From then on, I stopped smiling with my mouth open except on a rare occasion. It didn’t JUST make me self conscious about the gap. It then made me self conscious about the size and the color I started looking at everyone else’s teeth and judging mine against theirs and they never seemed to size up.
I’m older now and I couldn’t care less about the gap between my teeth. In fact, it’s apparently “trendy” these days, though, as someone who didn’t get to choose to have it, I still wish is was gone. I am just too lazy to get braces to make that happen.
I’ll admit I’d never considered this before. I think about all the times Elle mimics what I do. If she sees me brushing my teeth, she brushes her. She even wants to put on deodorant and tries to do it just like I do. Good behaviors rub off just as easily as bad behaviors and sometimes we do things that we assume are small, but they have a great impact.

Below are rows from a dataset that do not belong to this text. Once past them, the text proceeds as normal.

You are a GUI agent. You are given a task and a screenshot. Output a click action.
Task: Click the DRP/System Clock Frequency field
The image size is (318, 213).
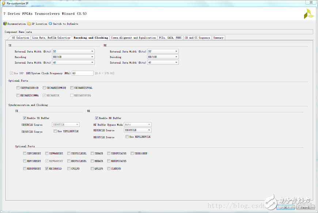coord(82,73)
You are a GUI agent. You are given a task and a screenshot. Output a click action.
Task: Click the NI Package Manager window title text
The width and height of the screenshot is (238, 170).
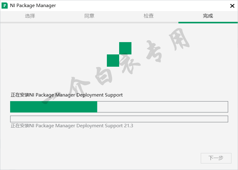coord(33,6)
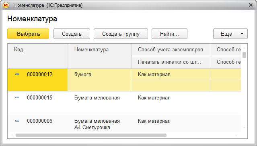
Task: Click the Создать группу button
Action: [121, 34]
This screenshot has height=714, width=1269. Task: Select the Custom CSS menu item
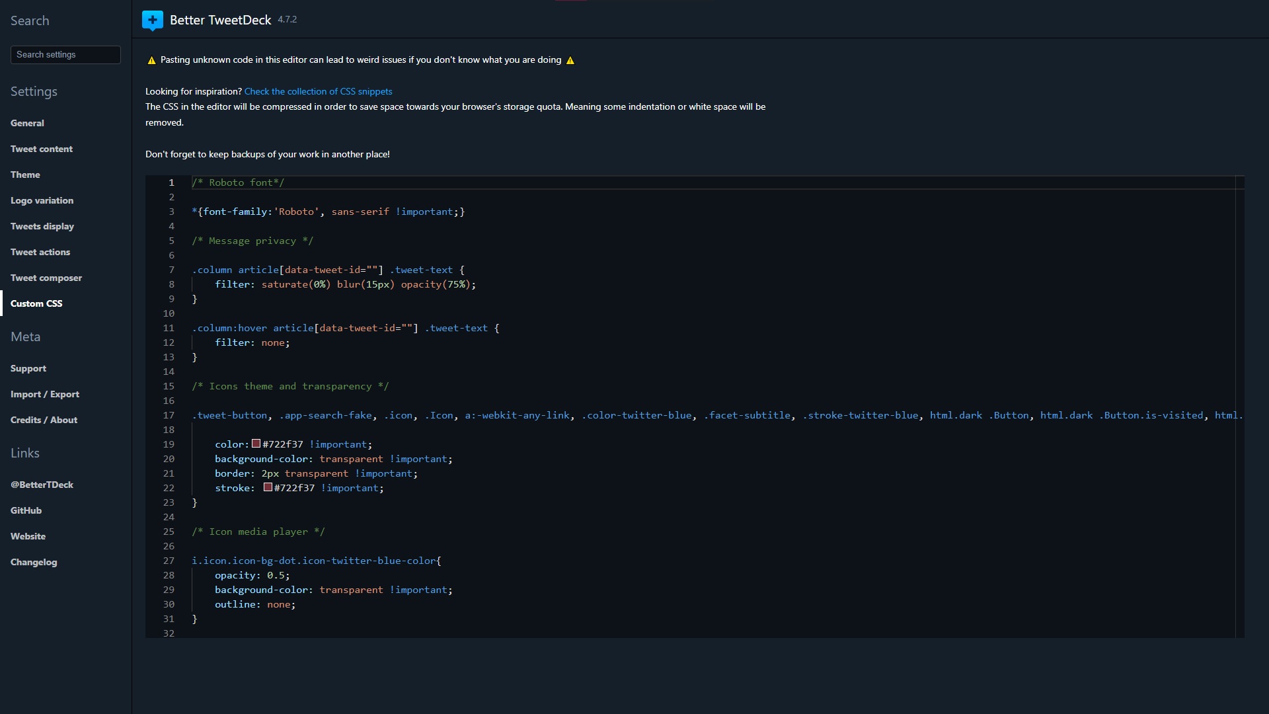(36, 303)
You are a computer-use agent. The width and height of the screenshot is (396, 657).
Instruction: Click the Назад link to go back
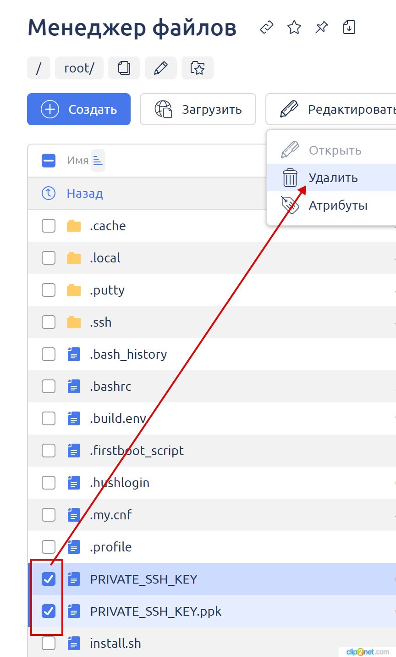pyautogui.click(x=85, y=193)
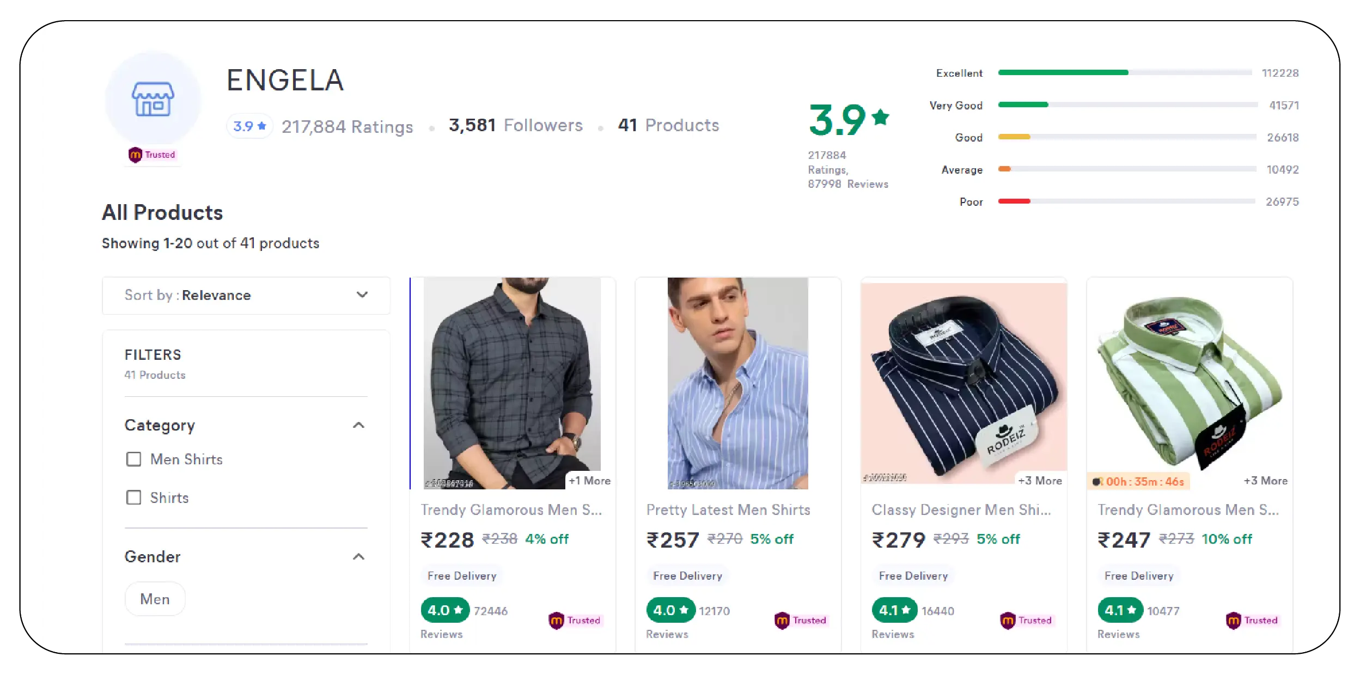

Kids don’t realize they’re not perfect until someone tells them they’re not. They don’t realize they can’t be something until someone says “you can be anything you want.” The doubt that can be created with that statement (which is obviously meant to do more good than harm) never existed until they start questioning why someone would state what might seem obvious to them. These kinds of statements are especially prevalent when you’re raising girls. I’m guilty of saying them myself. I am guilty of buying “boy” toys just so Elle doesn’t grow up solely around baby dolls. I am guilty of telling her she can be whatever she wants because I feel so strongly inclined to protect her ability to rise and grow and not let her gender get in the way of anything she wants that I am also simultaneously creating an environment where I might be accidentally be causing those specific doubts I am trying to prevent.
As a parent of a girl, I especially work to have a heightened awareness around how Elle is raised. If she wants to be a stay at home mom, I want her to be. If she wants to be an astronaut, I’ll support it. If she wants to be a tattoo artist, awesome. She can draw on me. I never want her to grow up in a world where she feels like she cannot do something or be someone and I don’t want to be responsible for putting any doubt in her mind about her capabilities. Little did I consider or know that how I view myself and what I say about myself could shape what she thinks about herself. It seems obvious now that I consider it. There are many things that are societally shaped in a person just based on their environment, but I’d never considered it down to this level. If nothing else, it’s a great reminder that loving your kids starts with loving yourself.